# [What to work on]
(1) List the artists whose work the review of the Marlene Creates exhibition compares to her early work.
(2) According to the review of the Marlene Creates exhibition, how many cibachrome photographs make up Questions about the Place, Nova Scotia 1998?
(3) Carry on the review of the Marlene Creates exhibition from its final sentence.

# [Extract]
_ _ _ _ _ _ _

Marlene Creates: Orientation
Marlene Creates: Orientation
review by Gil McElroy
Agnes Etherington Art CentreKingston, Ontario
March 30 - Sept. 2, 2001
Much of Newfoundland-based artist Marlene Creates’s early work bears a passing resemblance to that of
Richard Long, Hamish Fulton, and Andy Goldsworthy in that it exists as after-the-fact photographic
record of impermanent artistic phenomena we have not been privy to see firsthand. Her pieces from the
early 1980s, for instance, include photographs of ephemeral, short-lived intrusions into the landscape, like
rice paper unrolled between the stones of an ancient British megalith, or the arrangement (and subsequent
rearrangement by the tide) of stones on a beach. Though the camera remains her primary means of
expression, in more recent work Creates has centered her interests around less ephemeral phenomenon,
around intrusions—social, political, ethical—not of her own making. In the large scale series “Places of
Presence: Newfoundland kin and ancestral land, Newfoundland 1989-91,” black and white photographs,
texts, hand-drawn maps and found objects recall the long-disappeared coastal communities of isolated
Labrador filtered through the memories of those who grew up in them, as well as Creates’s photographic
recording of the little that now remains. When first shown the work accrued a timely political and social
depth: the decline of the East Coast fishery that occurred at about the same time has forever altered the
social and cultural landscape of Newfoundland and Labrador, as well as our reading of Creates’s piece.
For the exhibition “Orientation,” Agnes Etherington Art Centre Curator Jan Allen brought together recent
(though by no means new) works by Creates to interpret the titular concept of orientation as the
development of a sense of place within unfamiliar surroundings, and the point at which, according to
Creates, the “land” becomes a “place.” The most recent work in the exhibition, Questions about the Place,
Nova Scotia 1998, took Creates from Newfoundland to Nova Scotia to create a piece that dealt with how
geographic and historic places and identities are given shape and cultural meaning. Comprised of a grid
of 100 cibachrome photographs arranged five high by 20 long, Questions focuses on the “question mark”
signs found posted throughout Nova Scotia directing tourist to the location of the nearest information
center where maps and guides to historic and cultural sites might be found, as well as information about
shopping and accommodations. Typical tourist fare, in other words.
Creates traveled across the province to photograph these signs—these icons—situated along highways, on
urban traffic islands and next to rural byways. Uninteresting in and of themselves, her images set about
reiterating the banality of the tourist snapshot, the visually superficial and meager “we were there”
response to the fecund reality of place. None of these photographs actually depict any of the sites tourists
actually come to see, like the Citadel fortification in downtown Halifax, or the waterfront of the rustic
fishing and shipbuilding port of Lunenburg. Instead, Creates offers us images of nothing much of visual
interest—a distant view of some waterfront office towers in Halifax, or perhaps the corner of the
Lunenburg Opera House—all contextually circumscribed by the omnipresent icon, sometimes posted by
itself along a roadside, but more often situated in conjunction with another icon—an arrow—pointing us
in the right direction, and occasionally a commercial sign, say, for “Baxters’ Ice Cream.”

_ _ _ _ _ _ _

Records excerpted from a collection:
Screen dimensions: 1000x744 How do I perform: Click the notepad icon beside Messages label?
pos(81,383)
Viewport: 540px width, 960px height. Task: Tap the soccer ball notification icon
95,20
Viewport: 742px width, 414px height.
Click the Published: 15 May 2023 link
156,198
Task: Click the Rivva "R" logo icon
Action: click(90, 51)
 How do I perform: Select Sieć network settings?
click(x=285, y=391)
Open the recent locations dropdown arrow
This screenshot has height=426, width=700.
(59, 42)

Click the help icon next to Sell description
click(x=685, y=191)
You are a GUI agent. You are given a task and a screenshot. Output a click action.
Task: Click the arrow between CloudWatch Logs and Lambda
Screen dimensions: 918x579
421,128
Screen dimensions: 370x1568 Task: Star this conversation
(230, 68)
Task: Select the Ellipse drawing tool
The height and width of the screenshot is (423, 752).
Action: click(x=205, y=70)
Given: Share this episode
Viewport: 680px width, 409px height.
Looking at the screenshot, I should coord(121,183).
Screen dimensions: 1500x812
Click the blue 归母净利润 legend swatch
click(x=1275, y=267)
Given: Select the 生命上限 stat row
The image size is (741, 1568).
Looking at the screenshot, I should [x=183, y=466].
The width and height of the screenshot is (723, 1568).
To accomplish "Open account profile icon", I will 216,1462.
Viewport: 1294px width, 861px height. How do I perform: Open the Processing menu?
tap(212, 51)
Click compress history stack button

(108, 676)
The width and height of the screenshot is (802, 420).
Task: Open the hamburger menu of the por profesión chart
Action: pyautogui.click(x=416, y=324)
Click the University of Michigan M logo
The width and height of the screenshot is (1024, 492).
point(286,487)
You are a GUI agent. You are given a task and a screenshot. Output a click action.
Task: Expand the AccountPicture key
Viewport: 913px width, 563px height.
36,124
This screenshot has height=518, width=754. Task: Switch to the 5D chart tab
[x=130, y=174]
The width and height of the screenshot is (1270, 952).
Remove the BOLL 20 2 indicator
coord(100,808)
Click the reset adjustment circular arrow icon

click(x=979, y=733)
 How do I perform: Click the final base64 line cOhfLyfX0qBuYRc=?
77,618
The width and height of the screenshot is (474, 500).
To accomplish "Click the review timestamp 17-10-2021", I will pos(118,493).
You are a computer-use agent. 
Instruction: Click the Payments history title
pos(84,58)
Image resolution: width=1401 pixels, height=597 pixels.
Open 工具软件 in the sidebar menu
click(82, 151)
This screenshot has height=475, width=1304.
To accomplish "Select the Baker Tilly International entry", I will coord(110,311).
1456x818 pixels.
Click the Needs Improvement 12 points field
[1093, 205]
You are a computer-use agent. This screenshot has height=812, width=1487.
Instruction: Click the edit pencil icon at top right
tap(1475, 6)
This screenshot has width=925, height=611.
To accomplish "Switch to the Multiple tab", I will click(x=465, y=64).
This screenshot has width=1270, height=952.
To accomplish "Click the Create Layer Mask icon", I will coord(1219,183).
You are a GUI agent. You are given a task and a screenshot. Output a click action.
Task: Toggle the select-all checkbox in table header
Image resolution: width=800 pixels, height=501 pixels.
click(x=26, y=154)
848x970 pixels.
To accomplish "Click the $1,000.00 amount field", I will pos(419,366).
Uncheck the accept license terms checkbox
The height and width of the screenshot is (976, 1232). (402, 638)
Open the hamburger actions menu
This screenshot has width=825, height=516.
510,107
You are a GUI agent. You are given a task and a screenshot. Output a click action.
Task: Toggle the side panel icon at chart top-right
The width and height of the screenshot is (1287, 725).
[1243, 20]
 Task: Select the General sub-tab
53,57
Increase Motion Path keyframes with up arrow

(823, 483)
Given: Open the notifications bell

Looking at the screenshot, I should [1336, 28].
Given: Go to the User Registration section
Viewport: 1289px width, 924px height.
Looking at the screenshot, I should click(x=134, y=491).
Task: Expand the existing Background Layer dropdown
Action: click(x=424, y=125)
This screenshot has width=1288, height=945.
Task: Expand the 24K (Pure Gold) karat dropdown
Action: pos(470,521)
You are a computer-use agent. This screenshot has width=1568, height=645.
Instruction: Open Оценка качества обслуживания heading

_ _ _ _ _ _ _

# [Results]
(1) Richard Long, Hamish Fulton, Andy Goldsworthy

(2) 100 photographs, arranged five high by 20 long.

(3)
Creates has worked successfully with the grid before, as in Sleeping Places, Newfoundland, 1982, 25
black and white images of the impressions left by her body on wild grasses in places where she slept
outdoors during a walk around Newfoundland. Questions is no less impressive in its subtle enquiry into
how places are given meaning, in this instance one selectively shaped by a coalition of government
agencies and commercial interests, one in which the meaning of “place” becomes what market forces
determine it should be.
“Sur la route menant le voyageur vers l’Atlantic,” Saint-Jean-Port-Joli, Quebec 1997 is a single large
cibachrome image of a foreground roadway, trees and grass in the middle distance and a line of hills on
the far side of a background body of water. Creates has mounted the image low—very low—on the gallery
wall, a large Plexiglas sheet silkscreened with French text leaning on it The gallery lighting is arranged so
that the shadow of the text superimposes atop the image.
The title of the piece, which roughly translates as “on the route taken by travelers to the Atlantic,” is
borrowed from a tourist guide published by the small Quebec town of Saint-Jean-Port-Joli, located along
the St. Lawrence River, to describe itself. Creates asked residents of the town their impressions of
Newfoundland— a place few had visited and so knew only from media sources— and reproduced their
responses on the Plexiglas. For the most part, the banality of their impressions underscores the
inescapability of the human condition in the way we politically, geographically and culturally caricaturize
places where we have never been and know of only second- or third-hand. “It’s a province, an island,”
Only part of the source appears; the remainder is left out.